▸ **Data for review**:

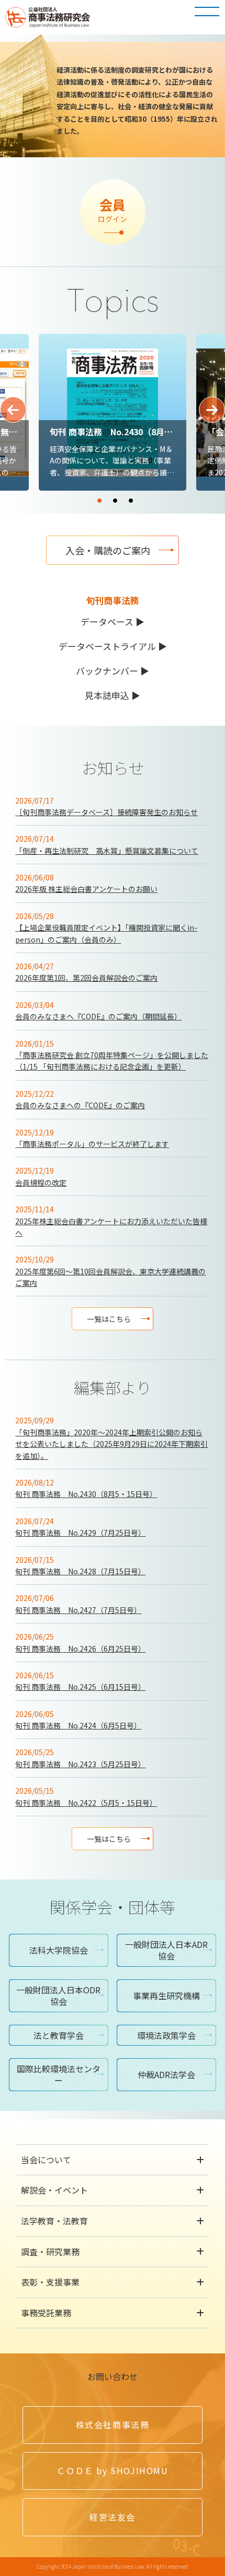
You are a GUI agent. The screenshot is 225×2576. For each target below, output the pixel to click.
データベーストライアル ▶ (113, 646)
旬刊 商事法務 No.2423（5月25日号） (80, 1764)
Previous (13, 410)
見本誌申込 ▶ (112, 695)
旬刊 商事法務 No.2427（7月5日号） (78, 1610)
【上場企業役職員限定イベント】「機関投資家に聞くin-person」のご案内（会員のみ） (106, 933)
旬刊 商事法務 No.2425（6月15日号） (80, 1686)
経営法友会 (112, 2517)
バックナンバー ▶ (112, 670)
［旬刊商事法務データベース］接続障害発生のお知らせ (106, 812)
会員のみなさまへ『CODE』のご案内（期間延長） (98, 1016)
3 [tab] (162, 496)
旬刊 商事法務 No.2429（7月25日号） (80, 1532)
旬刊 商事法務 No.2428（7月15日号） (80, 1571)
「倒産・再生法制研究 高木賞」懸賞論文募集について (106, 850)
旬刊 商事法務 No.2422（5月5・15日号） (86, 1802)
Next (212, 410)
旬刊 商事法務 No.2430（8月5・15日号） (86, 1494)
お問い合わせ (112, 2376)
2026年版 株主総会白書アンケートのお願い (86, 889)
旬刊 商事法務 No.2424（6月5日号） (78, 1725)
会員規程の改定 (40, 1182)
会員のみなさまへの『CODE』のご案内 (80, 1105)
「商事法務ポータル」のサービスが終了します (92, 1144)
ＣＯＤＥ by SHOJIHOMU (112, 2470)
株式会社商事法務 (113, 2424)
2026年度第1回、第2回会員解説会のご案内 (86, 977)
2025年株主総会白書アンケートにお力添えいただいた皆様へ (111, 1227)
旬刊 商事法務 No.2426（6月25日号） (80, 1648)
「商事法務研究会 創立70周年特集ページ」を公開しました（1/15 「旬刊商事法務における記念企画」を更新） (111, 1061)
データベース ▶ (112, 621)
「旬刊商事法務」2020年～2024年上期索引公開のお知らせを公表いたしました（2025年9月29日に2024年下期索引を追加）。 (111, 1444)
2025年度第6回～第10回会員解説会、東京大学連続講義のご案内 (110, 1277)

▸ **Exercise instructions**: A faithful copy is needed: reproduce all of the data above, leaving the pictures out.

▸ **Task output**:
You are a GUI agent. The screenshot is 225×2576. For each target below, output the pixel to click.
データベーストライアル ▶ (113, 646)
旬刊 商事法務 No.2423（5月25日号） (80, 1764)
Previous (13, 410)
見本誌申込 ▶ (112, 695)
旬刊 商事法務 No.2427（7月5日号） (78, 1610)
【上場企業役職員限定イベント】「機関投資家に聞くin-person」のご案内（会員のみ） (106, 933)
旬刊 商事法務 No.2425（6月15日号） (80, 1686)
経営法友会 (112, 2517)
バックナンバー ▶ (112, 670)
［旬刊商事法務データベース］接続障害発生のお知らせ (106, 812)
会員のみなさまへ『CODE』のご案内（期間延長） (98, 1016)
3 [tab] (162, 496)
旬刊 商事法務 No.2429（7月25日号） (80, 1532)
旬刊 商事法務 No.2428（7月15日号） (80, 1571)
「倒産・再生法制研究 高木賞」懸賞論文募集について (106, 850)
旬刊 商事法務 No.2422（5月5・15日号） (86, 1802)
Next (212, 410)
旬刊 商事法務 No.2430（8月5・15日号） (86, 1494)
お問い合わせ (112, 2376)
2026年版 株主総会白書アンケートのお願い (86, 889)
旬刊 商事法務 No.2424（6月5日号） (78, 1725)
会員規程の改定 (40, 1182)
会員のみなさまへの『CODE』のご案内 (80, 1105)
「商事法務ポータル」のサービスが終了します (92, 1144)
ＣＯＤＥ by SHOJIHOMU (112, 2470)
株式会社商事法務 (113, 2424)
2026年度第1回、第2回会員解説会のご案内 (86, 977)
2025年株主総会白書アンケートにお力添えいただいた皆様へ (111, 1227)
旬刊 商事法務 No.2426（6月25日号） (80, 1648)
「商事法務研究会 創立70周年特集ページ」を公開しました（1/15 「旬刊商事法務における記念企画」を更新） (111, 1061)
データベース ▶ (112, 621)
「旬刊商事法務」2020年～2024年上期索引公開のお知らせを公表いたしました（2025年9月29日に2024年下期索引を追加）。 (111, 1444)
2025年度第6回～第10回会員解説会、東京大学連続講義のご案内 (110, 1277)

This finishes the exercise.